[Testo citato]
┄┄┄┄┄┄┄┄┄┄
A prescindere, dunque, dal suo potere-dovere di individuare la norma di legge applicabile alla fattispecie sottoposta, deve qui escludersi che il giudice di merito abbia deciso extra petita, in quanto la domanda era basata su una pluralità di ragioni di diritto, tra cui sicuramente rientrava quella dell’applicazione del principio pro rata, nella specie rilevante ai sensi della L. n. 335 del 1995, art. 3, comma 12, (v. quanto affermato in seguito, sub n. 9).

Il motivo è, pertanto, infondato.

8.- Con il secondo motivo si contesta la pronunzia di secondo grado nella parte in cui afferma che, nonostante la cancellazione dell’assicurato dall’Albo professionale fosse intervenuta il 19.11.02, sulla base dell’art. 50 del Regolamento della Cassa (che distingueva tra diritto alla pensione e diritto alla corresponsione della prestazione), il diritto alla pensione di anzianità era sorto il 20.3.01 (al momento della maturazione dei requisiti contributi ed anagrafici. Di tale statuizione si assume l’erroneità, per violazione della L. 30 dicembre 1991, n. 414, avente ad oggetto la riforma della CNRP, ed in particolare degli artt. 1 e 3 (recepiti dagli artt. 48-49-50 del regolamento della Cassa), per la parte in cui determinano il momento della maturazione del diritto alla pensione di anzianità e del diritto alla corresponsione della prestazione.

La conseguenza che deriverebbe da tale (pretesa) erronea interpretazione sarebbe che, ove si fosse ritenuto che diritto alla pensione insorto alla data della cancellazione dall’Albo (19.11.02), non avrebbe potuto farsi riferimento al principio del pro rata ed il calcolo della pensione di anzianità del rag. C. avrebbe dovuto essere effettuato integralmente secondo i criteri indicati nel Regolamento, come modificato dalla delibera del 22.6.02, atteso che, in relazione, al momento di insorgenza del diritto, non è possibile vantare “anzianità già maturate”.
┄┄┄┄┄┄┄┄┄┄
[Record forniti]
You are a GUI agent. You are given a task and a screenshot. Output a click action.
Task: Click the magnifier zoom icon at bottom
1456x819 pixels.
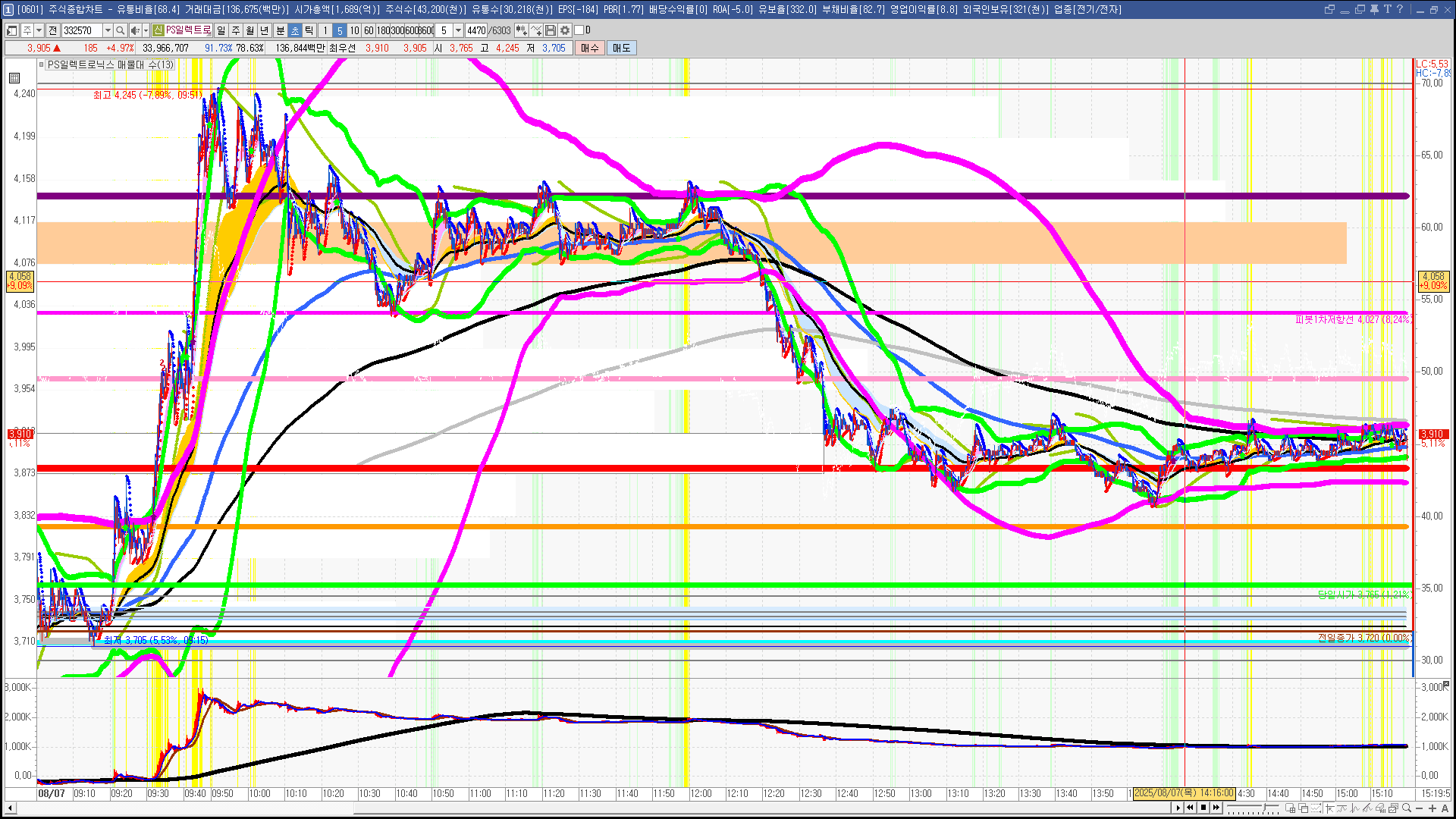1407,808
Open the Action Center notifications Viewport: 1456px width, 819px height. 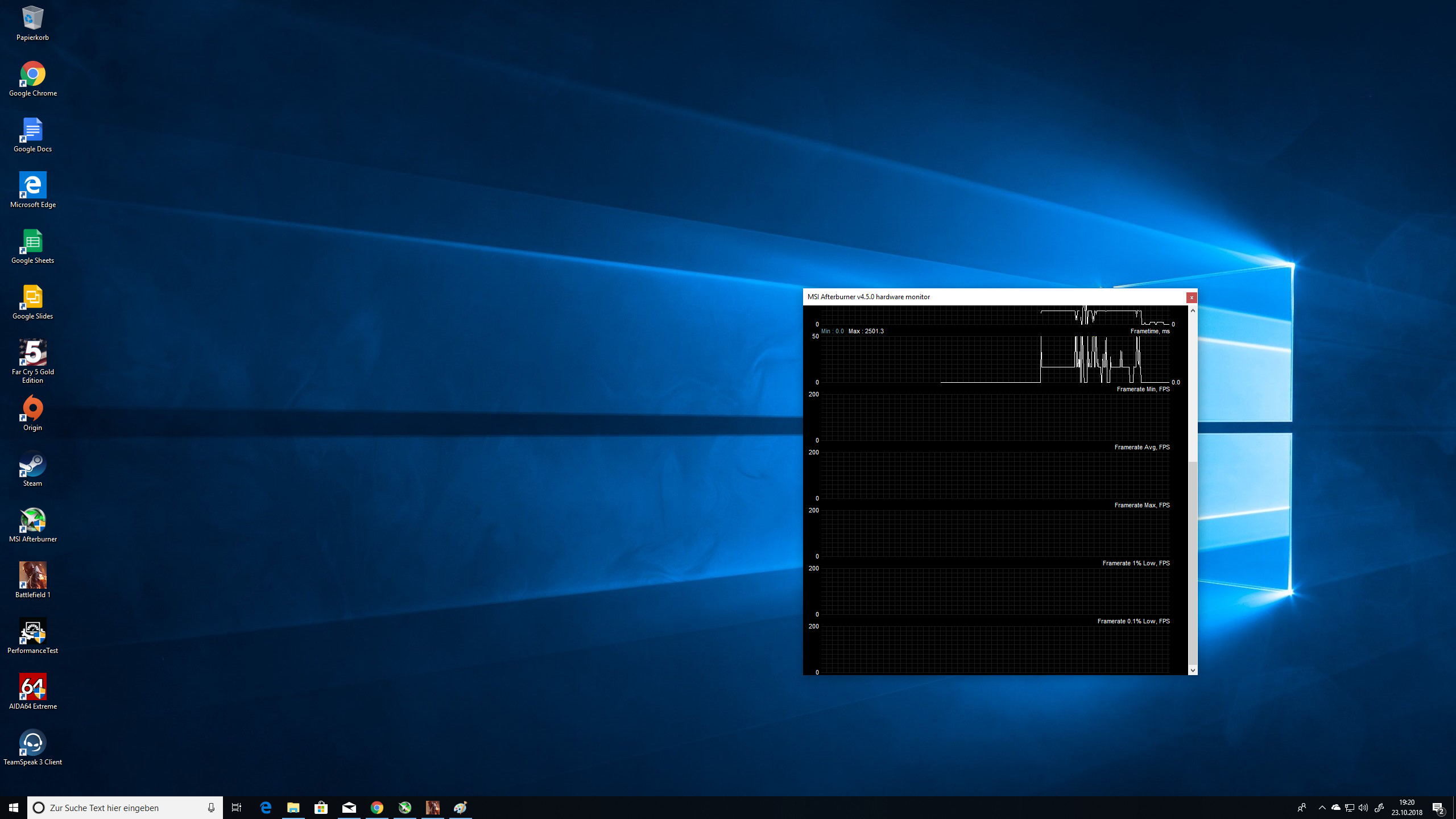[x=1438, y=808]
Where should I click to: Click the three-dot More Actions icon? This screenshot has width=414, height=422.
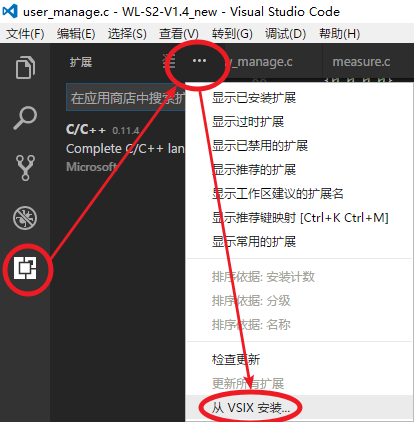click(199, 61)
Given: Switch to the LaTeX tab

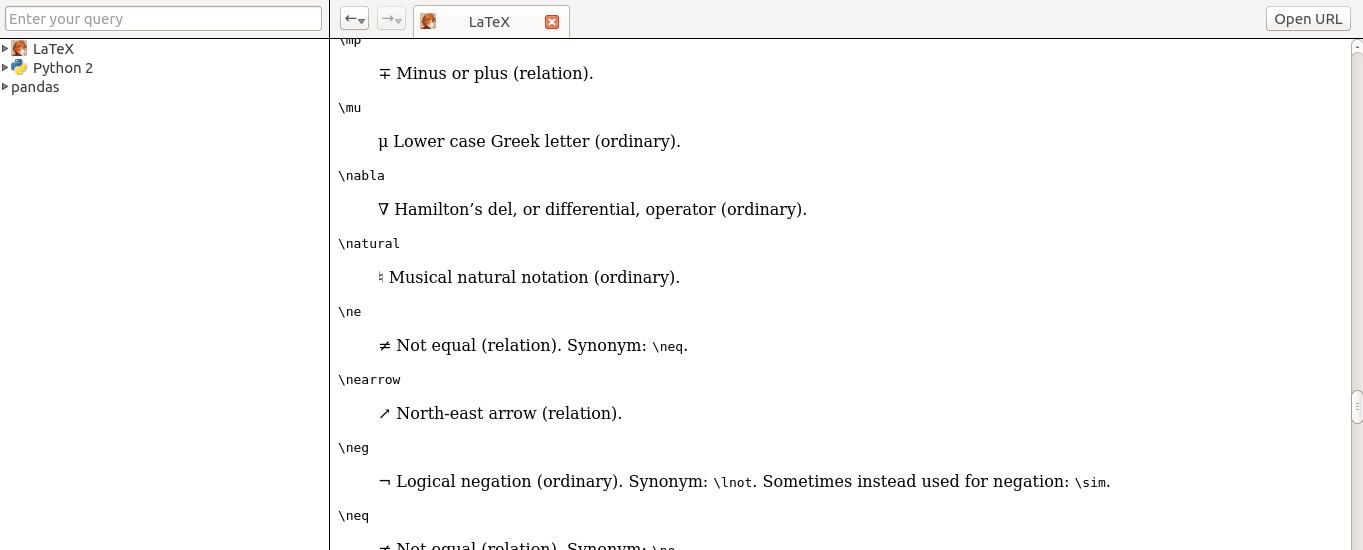Looking at the screenshot, I should (489, 22).
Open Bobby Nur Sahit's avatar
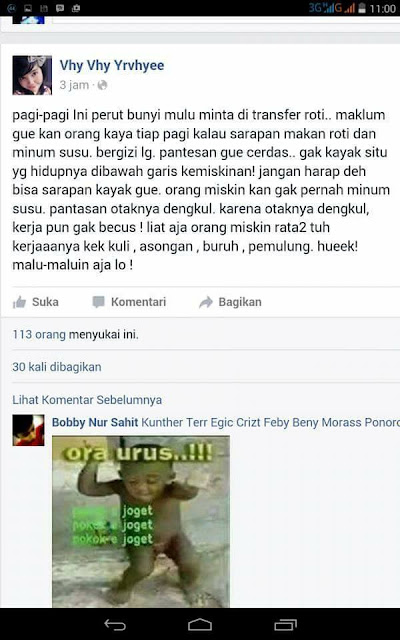 [28, 430]
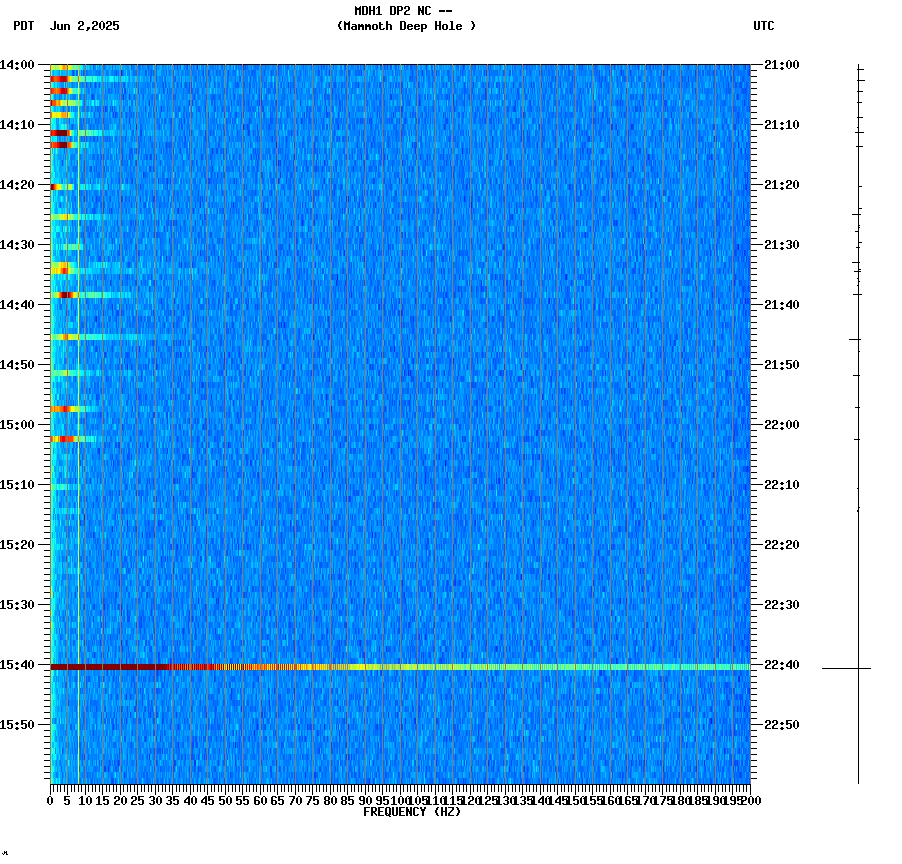Select the Mammoth Deep Hole label
This screenshot has height=864, width=902.
408,27
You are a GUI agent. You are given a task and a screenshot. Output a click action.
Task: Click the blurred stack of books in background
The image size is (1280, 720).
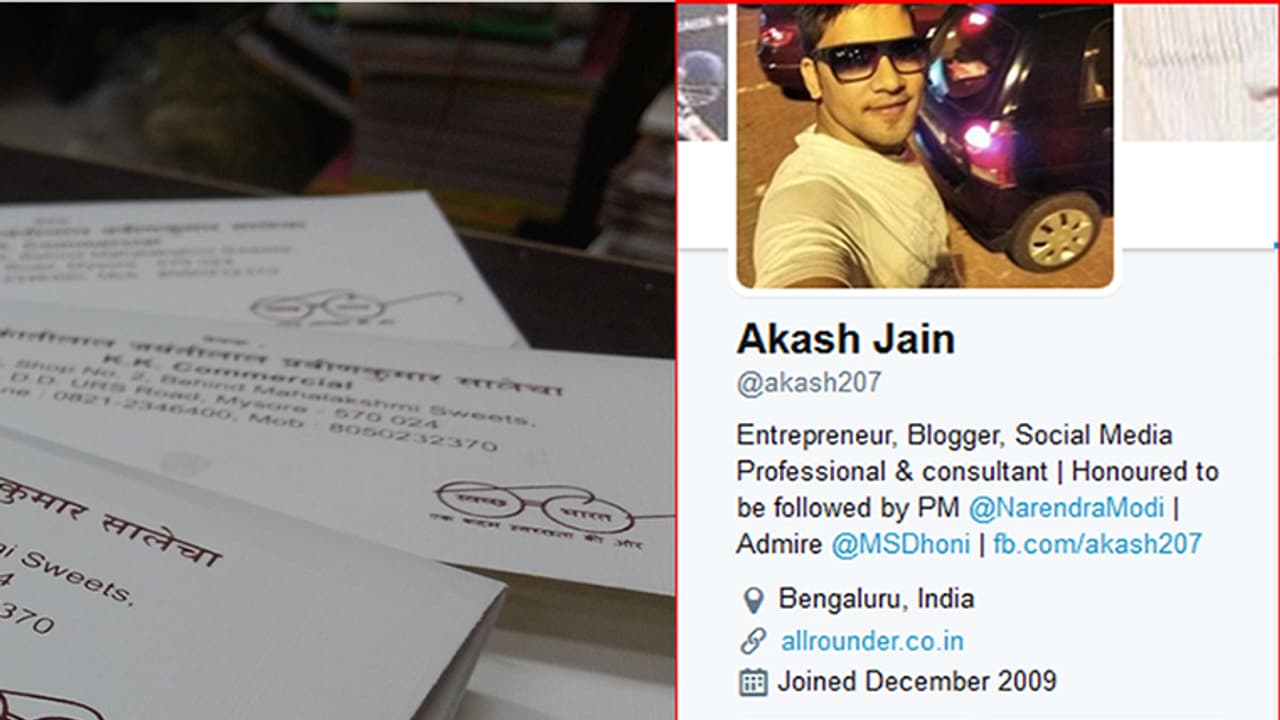click(x=470, y=100)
┄┄┄┄┄┄┄┄┄┄
[Sfida] Ricopia dal testo citato il passo che comincia con "8.- Con il secondo" e finisce con "corresponsione della prestazione.".

[Esercizio svolto]
8.- Con il secondo motivo si contesta la pronunzia di secondo grado nella parte in cui afferma che, nonostante la cancellazione dell’assicurato dall’Albo professionale fosse intervenuta il 19.11.02, sulla base dell’art. 50 del Regolamento della Cassa (che distingueva tra diritto alla pensione e diritto alla corresponsione della prestazione), il diritto alla pensione di anzianità era sorto il 20.3.01 (al momento della maturazione dei requisiti contributi ed anagrafici. Di tale statuizione si assume l’erroneità, per violazione della L. 30 dicembre 1991, n. 414, avente ad oggetto la riforma della CNRP, ed in particolare degli artt. 1 e 3 (recepiti dagli artt. 48-49-50 del regolamento della Cassa), per la parte in cui determinano il momento della maturazione del diritto alla pensione di anzianità e del diritto alla corresponsione della prestazione.